Les amours d’été.
Voici une quelques petites nouvelles que j’ai écrites pour l’émission DESSINE-MOI UN ÉTÉ en 2019.
Je m’étais lancé le défi d’écrire des histoires d’amour qui seraient reliées entre elles. C’était la première fois que je m’aventurais dans un autre style que la poésie. J’ai beaucoup aimé la forme de la nouvelle. J’y retrouvais le côté court que j’aime de la poésie. Un souffle plus proche de moi.
HISTOIRE 1
La moiteur des bras de Hana colle fortement aux boites en carton qui semblent vouloir accoucher de leur contenu sur le trottoir. Car même si l’été a pris un temps fou à faire son entrée, une fois-là, il n’a pas tardé à monopoliser toute l’attention.
C’est donc, en cette fin du mois de juin, avec le gout du roteux de la fête nationale encore de travers dans la gorge qu’elle vide cet appartement où l’amour aurait dû, comme la peinture, avoir plusieurs couches pour tenir le coup. À peine un an dans ces lieux que déjà c’était l’heure de le quitter.
-Y a des choses dans mon frigo qui sont restées plus longtemps ensemble que mon couple, soupire Hana.
Peu importe, elle avait décidé de faire de cette rupture un évènement positif. Un genre de repartir à zéro!
Si Joe Bocan l’avait faite, elle le pouvait aussi.
Hana avait réussi à trouver un petit trois et demi encore abordable dans un quartier atteint depuis peu par la peste noire de la gentrification.
Tout près de son nouveau chez elle, une petite épicerie fine, un café 3e vague, une pizzeria pointe à une piasse, une boutique de linges vintage trop chers. Genre, une blouse du feu Greenberg qui s’imagine être en vitrine au Holt Renfrew. Mais le plus important, il y avait un petit bar sans nom, juste assez branché pour éclairer ses nuits de célibat à venir.
Assise sur les marches de la pizza fiesta, une pointe dans la main, Hana balaye la rue du regard. Ce samedi sous le soleil expose la faune bigarrée du quartier et c’est l’âme un peu plus légère qu’elle savoure ce début de saison.

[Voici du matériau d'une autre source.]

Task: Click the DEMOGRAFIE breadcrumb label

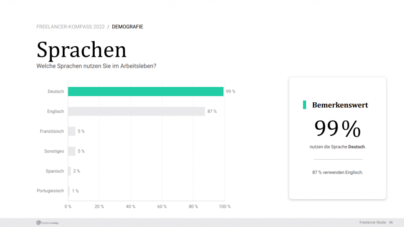Action: (127, 27)
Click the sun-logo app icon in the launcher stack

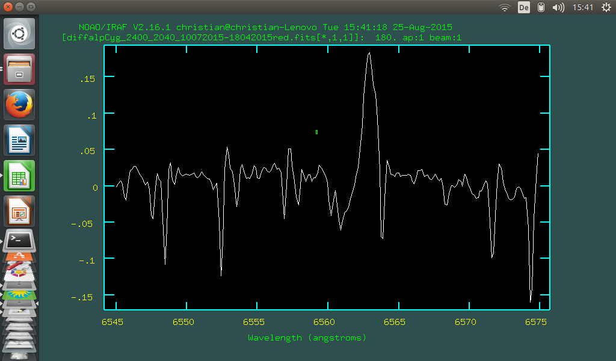[18, 294]
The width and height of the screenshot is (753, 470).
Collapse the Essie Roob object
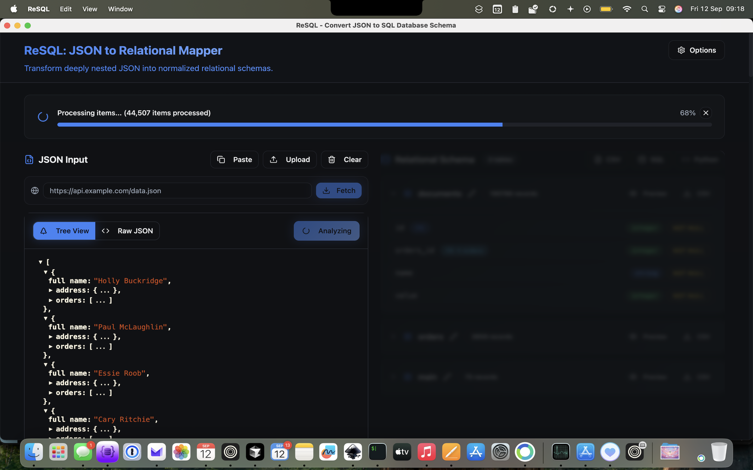(46, 364)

- Haha, wow ça le mérite d’être claire !
Hana tourne sa tête et lève les yeux qui se perdent sur le ravissant visage d’un grand brun sortant du restaurant.

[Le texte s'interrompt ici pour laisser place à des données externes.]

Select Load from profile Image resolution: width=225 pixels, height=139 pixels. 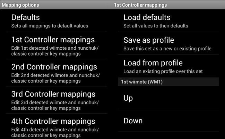(x=153, y=63)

-Hein, c’est à moi que tu parles.
-Oui, je disais que ça le mérite d’être clair ton affaire.
Il pointe l’intérieur de l’avant-bras de Hana avec un petit sourire en coin.
Et, c’est en lisant ce qui est écrit sur sa peau, en marqueur noir, que Hana devient aussi rouge que la sauce tomate qui dégouline de sa pointe.
Le cœur lui fait trois tours et elle manque de s’étouffer avec sa bouchée.
-Ah merde! Non, non ce n’est pas ce que tu crois. Je viens de déménager, pis j’ai porté des boites toute l’avant-midi. La dernière c’était celle des cochonneries. J’ai dû la prendre avant que l’encre ait eu le temps de sécher.
- Haha, ok… j’avoue que je te trouvais très audacieuse, assise sur les marches d’une pizzeria un samedi après-midi avec « cochonne » d’écrit sur ton avant-bras!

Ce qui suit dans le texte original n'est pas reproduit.